**Istruzioni**
A) Aggiorna il testo sul Tour du Maroc e riportane il passo da "Sono riuscito a" fino a "come erano organizzate?" incluso, mettendo "Sahara" al posto di "deserto".
B) Secondo il testo sul Tour du Maroc, con quale squadra correva Tagliani nel 2017?

La Vini Monzon-Savini Due è partita il 29 maggio per Agadir ed è rientrata il 10 maggio (foto Instagram)
La Vini Monzon-Savini Due è partita il 29 maggio per Agadir ed è rientrata il 10 maggio (foto Instagram)

Non la prima esperienza

Nella carriera di Tagliani non è la prima volta che si legge del Tour du Maroc, che il corridore bresciano aveva già disputato anni fa.

«Era il 2017 – continua – e correvo con la Delio Gallina. Già all’epoca era organizzata bene, nel corso del tempo la cosa che è cambiata di più penso siano gli hotel. Sono diventati più belli e accoglienti, anche se con il cibo e l’acqua ci sono sempre gli stessi problemi. Oggi come allora la squadra ha portato da casa le cose da mangiare. Non abbiamo mai consumato verdure o cibi da lavare, perché non è possibile usare l’acqua corrente. Anche per lavarsi le mani e bere bisogna sempre usare l’acqua della bottiglia». 

I cinque corridori della Savini che hanno preso parte al Tour du Maroc. Tagliani è il primo da destra (foto Instagram)
I cinque corridori della Savini che hanno preso parte al Tour du Maroc. Tagliani è il primo da destra (foto Instagram)
Com’è andata in quel senso?

Sono riuscito a non stare male, che era la cosa più importante. Dieci giorni sono lunghi, anzi dodici, visto che siamo partiti dall’Italia il 29 maggio. La corsa è iniziata due giorni dopo, il 31 maggio dal sud, quasi a confine con il deserto. 

Le tappe come erano organizzate?

In maniera ottimale, nulla era lasciato al caso. Non esagero se dico che è una corsa molto organizzata rispetto a tante altre che ho fatto, anche in Europa. Gli orari erano super stringenti e dopo la tappa tutti venivamo trasportati in hotel comodamente. 

Tagliani (qui in maglia a pois nel giorno della vittoria di Cataldo) ha ottenuto sei top 10 in nove tappe (foto Instagram)
Tagliani (qui in maglia a pois nel giorno della vittoria di Cataldo) ha ottenuto sei top 10 in nove tappe (foto Instagram)
Ecco, ammiraglie al seguito?

L’organizzazione ci ha fornito le macchine e i transfer erano organizzati con un pullman che portava noi corridori e i membri degli staff all’hotel e alla partenza. Ci siamo spostati solamente tre volte da una città ad un’altra dopo l’arrivo. Spesso partivamo dalla stessa nella quale eravamo arrivati il giorno prima. 

Il livello in corsa?

Voci di posizione degli elementi:
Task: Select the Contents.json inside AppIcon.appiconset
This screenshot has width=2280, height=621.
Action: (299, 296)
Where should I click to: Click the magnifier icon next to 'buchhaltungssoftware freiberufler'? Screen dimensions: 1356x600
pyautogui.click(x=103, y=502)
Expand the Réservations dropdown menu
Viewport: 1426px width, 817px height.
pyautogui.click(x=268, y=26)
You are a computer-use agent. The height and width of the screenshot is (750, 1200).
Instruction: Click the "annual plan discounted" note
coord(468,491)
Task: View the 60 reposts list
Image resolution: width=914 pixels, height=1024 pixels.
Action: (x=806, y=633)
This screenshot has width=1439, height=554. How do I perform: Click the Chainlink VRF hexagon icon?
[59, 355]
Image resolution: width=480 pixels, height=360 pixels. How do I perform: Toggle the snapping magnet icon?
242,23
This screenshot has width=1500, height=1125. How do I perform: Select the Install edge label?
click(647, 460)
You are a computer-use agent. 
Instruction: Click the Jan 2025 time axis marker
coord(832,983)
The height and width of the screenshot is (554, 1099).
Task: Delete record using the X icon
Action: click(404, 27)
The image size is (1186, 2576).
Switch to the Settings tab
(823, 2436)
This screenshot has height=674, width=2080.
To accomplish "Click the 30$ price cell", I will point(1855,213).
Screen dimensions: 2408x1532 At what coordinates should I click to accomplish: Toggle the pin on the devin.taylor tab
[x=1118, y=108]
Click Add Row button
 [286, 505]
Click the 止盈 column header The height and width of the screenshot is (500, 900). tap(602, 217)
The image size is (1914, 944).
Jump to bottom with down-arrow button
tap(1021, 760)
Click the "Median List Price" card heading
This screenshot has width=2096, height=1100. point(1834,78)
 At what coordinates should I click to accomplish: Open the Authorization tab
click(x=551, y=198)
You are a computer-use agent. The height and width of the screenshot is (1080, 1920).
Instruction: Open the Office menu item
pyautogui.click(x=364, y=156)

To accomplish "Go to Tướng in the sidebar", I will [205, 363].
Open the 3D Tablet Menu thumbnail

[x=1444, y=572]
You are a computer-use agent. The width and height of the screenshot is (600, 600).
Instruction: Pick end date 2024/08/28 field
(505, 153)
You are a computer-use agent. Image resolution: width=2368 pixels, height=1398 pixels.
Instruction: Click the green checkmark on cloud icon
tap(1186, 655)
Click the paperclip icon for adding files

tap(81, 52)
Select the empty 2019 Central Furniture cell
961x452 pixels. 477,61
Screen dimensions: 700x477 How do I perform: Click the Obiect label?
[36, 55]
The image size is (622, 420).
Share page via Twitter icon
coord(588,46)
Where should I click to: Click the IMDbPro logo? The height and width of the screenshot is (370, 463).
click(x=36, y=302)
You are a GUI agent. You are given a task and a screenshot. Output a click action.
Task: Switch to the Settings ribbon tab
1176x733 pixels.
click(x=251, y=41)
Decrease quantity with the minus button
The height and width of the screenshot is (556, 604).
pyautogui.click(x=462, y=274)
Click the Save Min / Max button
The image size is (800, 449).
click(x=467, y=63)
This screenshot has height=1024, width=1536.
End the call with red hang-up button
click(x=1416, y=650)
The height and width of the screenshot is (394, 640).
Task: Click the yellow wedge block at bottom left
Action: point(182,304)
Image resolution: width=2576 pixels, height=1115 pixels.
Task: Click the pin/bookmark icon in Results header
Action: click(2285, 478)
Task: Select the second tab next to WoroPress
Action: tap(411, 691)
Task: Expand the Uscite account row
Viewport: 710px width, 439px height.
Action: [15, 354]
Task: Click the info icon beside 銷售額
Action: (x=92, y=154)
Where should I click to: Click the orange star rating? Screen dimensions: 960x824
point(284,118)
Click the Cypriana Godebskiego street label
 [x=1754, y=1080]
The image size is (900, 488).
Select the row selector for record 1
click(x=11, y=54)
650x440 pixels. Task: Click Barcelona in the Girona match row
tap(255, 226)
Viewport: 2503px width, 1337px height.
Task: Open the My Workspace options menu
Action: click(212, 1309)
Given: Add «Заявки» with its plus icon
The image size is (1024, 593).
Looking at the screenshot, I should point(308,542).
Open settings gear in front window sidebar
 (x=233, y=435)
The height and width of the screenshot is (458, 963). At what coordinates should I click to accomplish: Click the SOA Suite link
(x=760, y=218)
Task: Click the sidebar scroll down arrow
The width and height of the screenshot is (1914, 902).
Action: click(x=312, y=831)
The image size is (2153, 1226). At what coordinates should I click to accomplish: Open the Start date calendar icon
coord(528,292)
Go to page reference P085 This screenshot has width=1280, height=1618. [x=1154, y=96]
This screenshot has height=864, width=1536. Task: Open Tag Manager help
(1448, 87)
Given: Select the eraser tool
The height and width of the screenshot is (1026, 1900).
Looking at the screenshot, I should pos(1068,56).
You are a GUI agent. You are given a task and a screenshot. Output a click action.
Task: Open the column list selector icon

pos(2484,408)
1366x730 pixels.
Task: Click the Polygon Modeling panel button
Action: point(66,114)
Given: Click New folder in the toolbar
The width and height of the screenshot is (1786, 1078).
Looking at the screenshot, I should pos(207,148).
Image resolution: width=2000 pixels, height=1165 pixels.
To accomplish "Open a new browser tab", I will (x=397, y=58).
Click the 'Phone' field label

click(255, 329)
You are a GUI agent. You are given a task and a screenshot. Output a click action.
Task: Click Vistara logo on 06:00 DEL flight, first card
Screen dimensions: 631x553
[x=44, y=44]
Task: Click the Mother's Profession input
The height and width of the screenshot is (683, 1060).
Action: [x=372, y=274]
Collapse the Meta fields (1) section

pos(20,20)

**Risultati esercizi**
A)
Sono riuscito a non stare male, che era la cosa più importante. Dieci giorni sono lunghi, anzi dodici, visto che siamo partiti dall’Italia il 29 maggio. La corsa è iniziata due giorni dopo, il 31 maggio dal sud, quasi a confine con il Sahara. 

Le tappe come erano organizzate?

B) Con la Delio Gallina.